• Parsing an email message

    From Bernie Cosell@21:1/5 to All on Mon Jan 10 18:37:26 2022
    I need to parse an email message and pull its various parts apart. Is
    there some not-so-difficult way to do it? Corriel looks like it would be
    just the thing, unfortunately it won't run on Windows. The Mail:: and
    Email:: modules seem very complicated when all I want to do is feed it a complete message and get at the various pieces [body, attachments, etc] and
    the headers [from, date, etc]. Is there a _simple_ package that'll do
    that? If not, are there tutorials or the like for Mail:: and/or Email::?
    They seem to be much more focused on managing actual mailboxes {Mail::} and *composing* emails [Email::] and give pretty short shrift [to my struggling with the man pages] to just *parsing* an email. Thanks!

    /Bernie\
    --
    Bernie Cosell Fantasy Farm Fibers
    bernie@fantasyfarm.com Pearisburg, VA
    --> Too many people, too few sheep <--

    --- SoupGate-Win32 v1.05
    * Origin: fsxNet Usenet Gateway (21:1/5)
  • From Rainer Weikusat@21:1/5 to Bernie Cosell on Tue Jan 11 17:31:45 2022
    Bernie Cosell <bernie@fantasyfarm.com> writes:
    I need to parse an email message and pull its various parts apart. Is
    there some not-so-difficult way to do it?

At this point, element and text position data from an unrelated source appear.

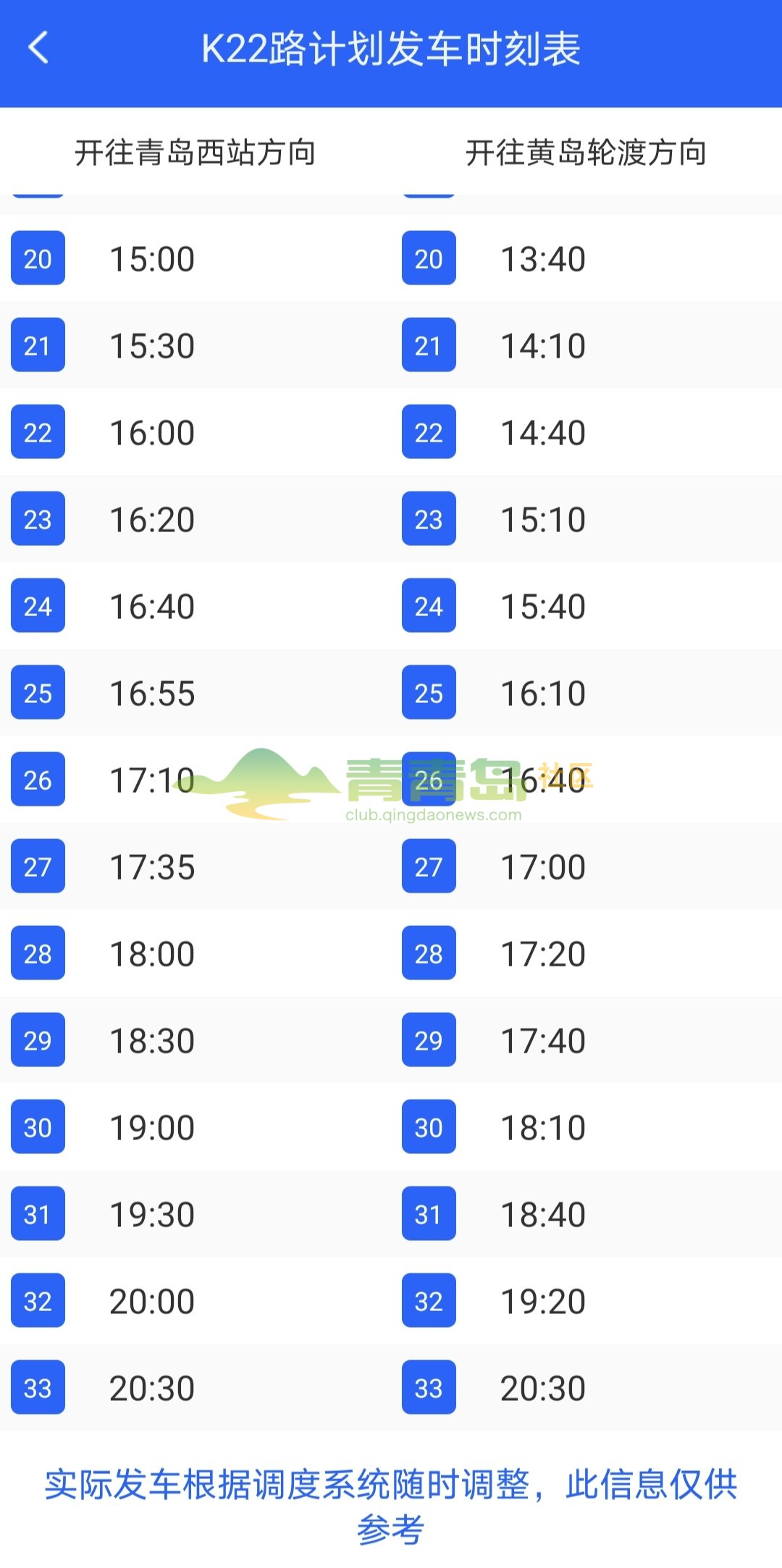Viewport: 782px width, 1568px height.
Task: Tap badge 32 beside 19:20
Action: (x=429, y=1301)
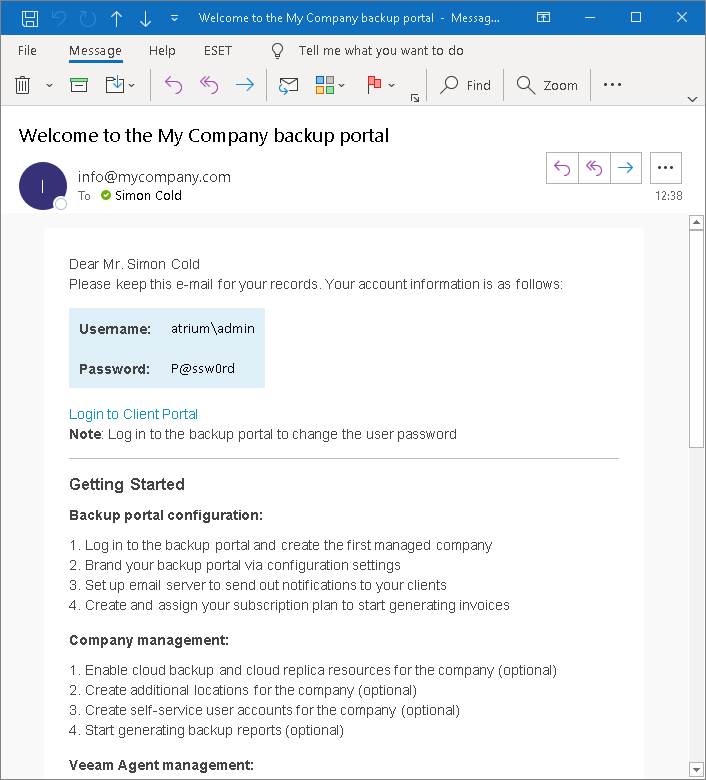Delete this message with the trash icon
The image size is (706, 780).
pos(23,85)
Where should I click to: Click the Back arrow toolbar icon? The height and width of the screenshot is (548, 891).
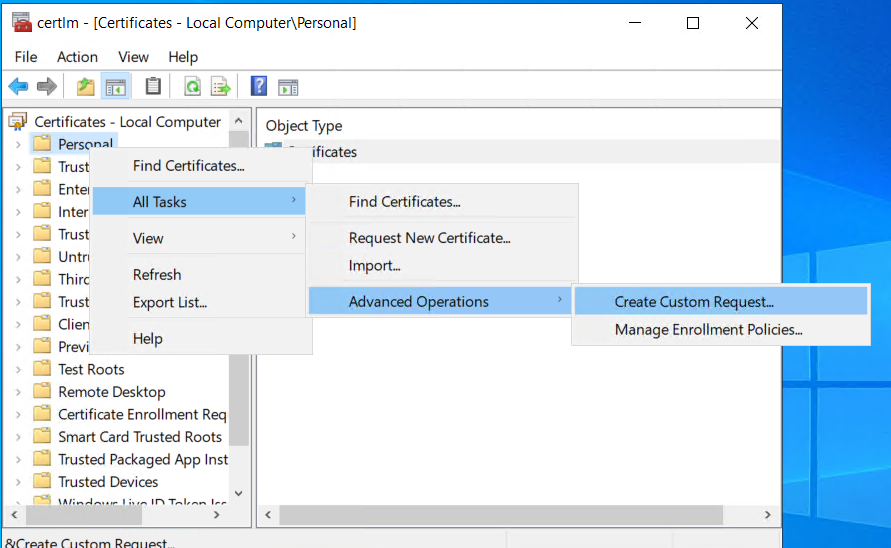18,87
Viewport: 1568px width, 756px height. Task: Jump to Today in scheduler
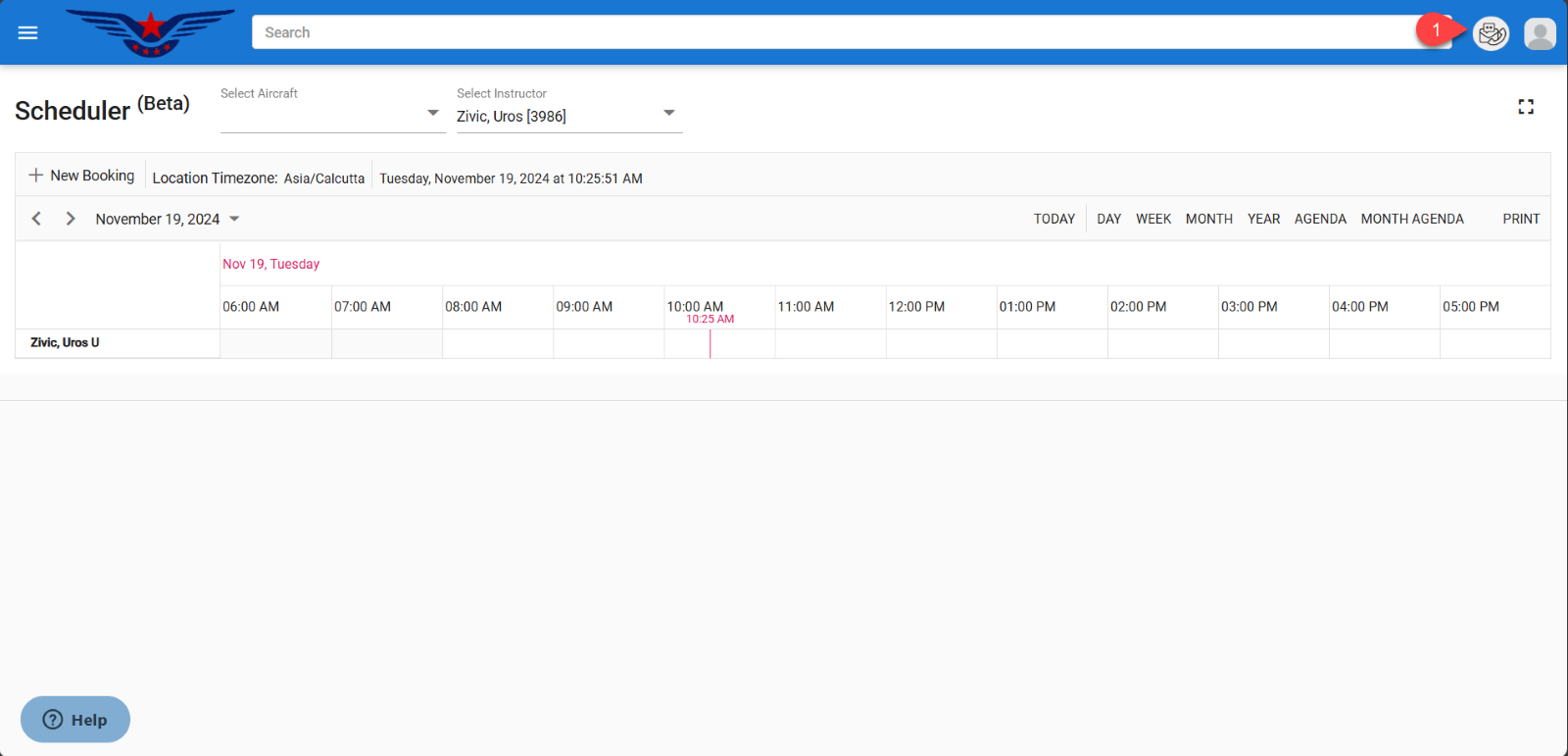pos(1054,220)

Corriel looks like it would be just the thing, unfortunately it won't run on Windows. The Mail:: and Email:: modules seem very complicated when all I want to do is feed it a complete message and get at the various pieces [body, attachments, etc] and the headers [from, date, etc]. Is there a _simple_ package that'll do
    that? If not, are there tutorials or the like for Mail:: and/or Email::? They seem to be much more focused on managing actual mailboxes {Mail::} and *composing* emails [Email::] and give pretty short shrift [to my struggling with the man pages] to just *parsing* an email. Thanks!

    There is no simple way to parse an e-mail message: That's literally the
    most complicated grammar I ever wrote a parser for.

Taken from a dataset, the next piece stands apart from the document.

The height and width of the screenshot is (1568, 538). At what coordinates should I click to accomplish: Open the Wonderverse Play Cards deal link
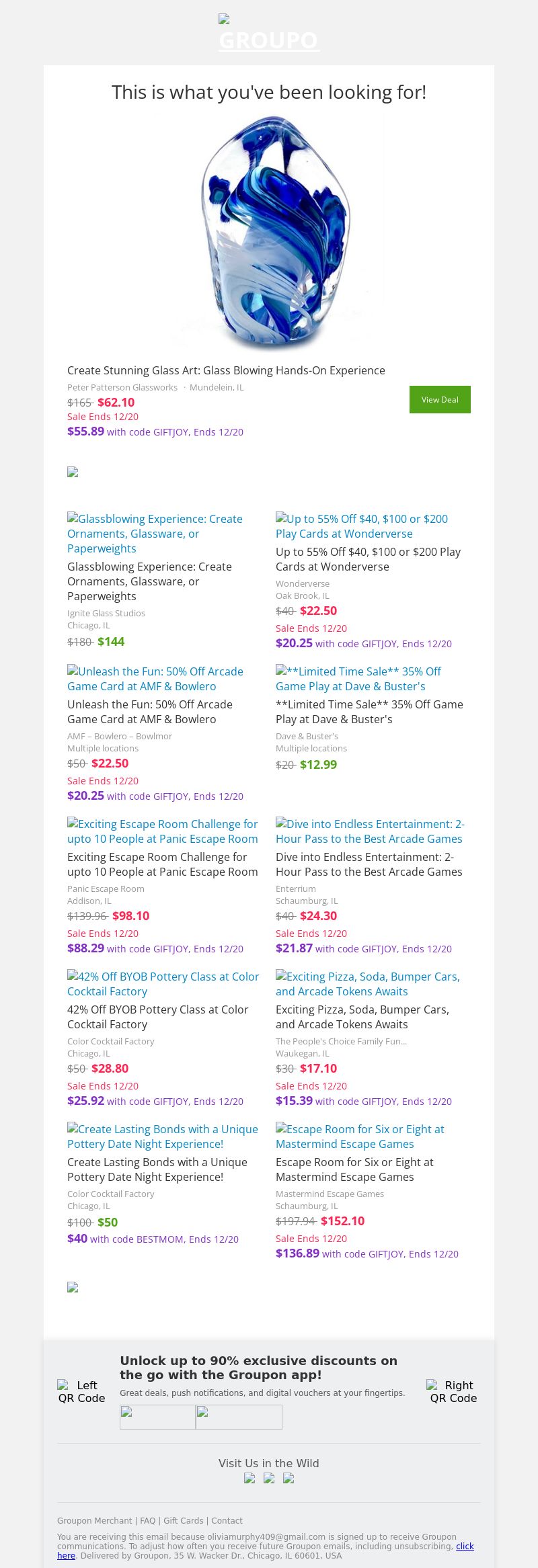[x=362, y=526]

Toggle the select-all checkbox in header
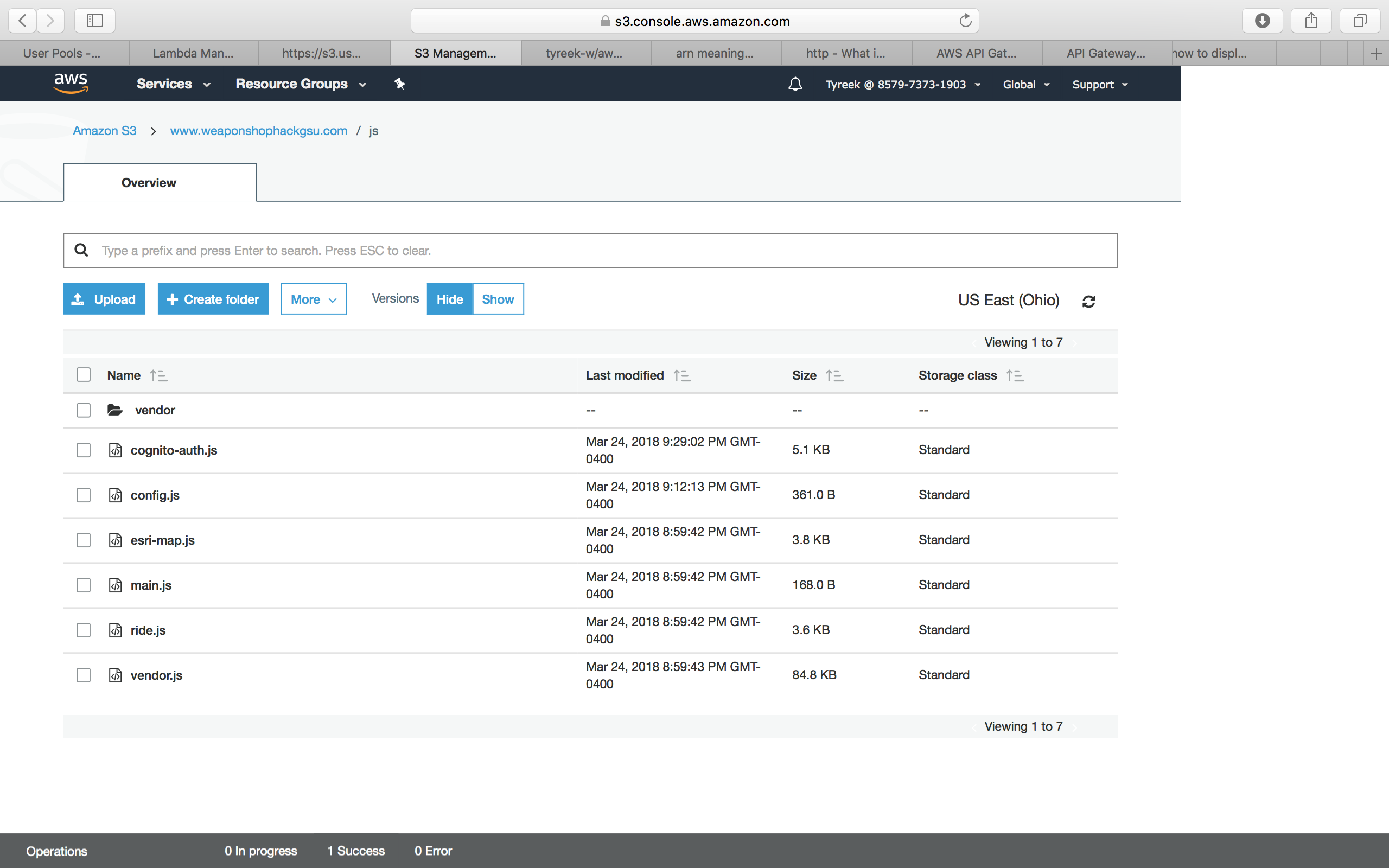[84, 375]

    --- SoupGate-Win32 v1.05
    * Origin: fsxNet Usenet Gateway (21:1/5)
  • From Henry Law@21:1/5 to Bernie Cosell on Tue Jan 11 16:58:29 2022
    On Mon, 10 Jan 2022 18:37:26 -0500, Bernie Cosell wrote:

    Is there a _simple_ package that'll do that? If not, are there
    tutorials or the like for Mail:: and/or Email::?

    I use Email::MIME. How "simple" it is depends on your point of view but,
    as someone else has already observed, MIME email has a complicated
    structure (e.g. separate parts within one message are themselves
    Email::MIME structures), and you're not going to get a /simple/ piece of
    code that understands that.

    However, if you pass the text of a single message to Email::MIME, the
    object will then give you a "header_pairs" method, which will give you a
    great deal of what you need. And there's a "body" method which will give
    you the body, surprisingly.

    If you want to send me a mail (address is valid) I can let you have great wodges of code that does this stuff; maybe reading through it and taking
    out the bits you don't need might help you. It's object-oriented so you
    might even be able to use the packages.

    --
    Henry Law n e w s @ l a w s h o u s e . o r g
    Manchester, England

    --- SoupGate-Win32 v1.05
    * Origin: fsxNet Usenet Gateway (21:1/5)
  • From Andreas Karrer@21:1/5 to All on Wed Jan 12 00:18:35 2022
    * Bernie Cosell <bernie@fantasyfarm.com>:
    I need to parse an email message and pull its various parts apart. Is
    there some not-so-difficult way to do it? Corriel looks like it would be

    There is no really simple way because mail headers and MIME are not
    simple. A MIME message may be an arbitrarily complex tree of parts,
    parts may be items of a whole lot of media types such as text, html,
    images, videos, pdf etc. Then there is the further complexity of "multipart/alternative", where you will have to decide by some
    heuristic which of the alternatives you want to extract or display.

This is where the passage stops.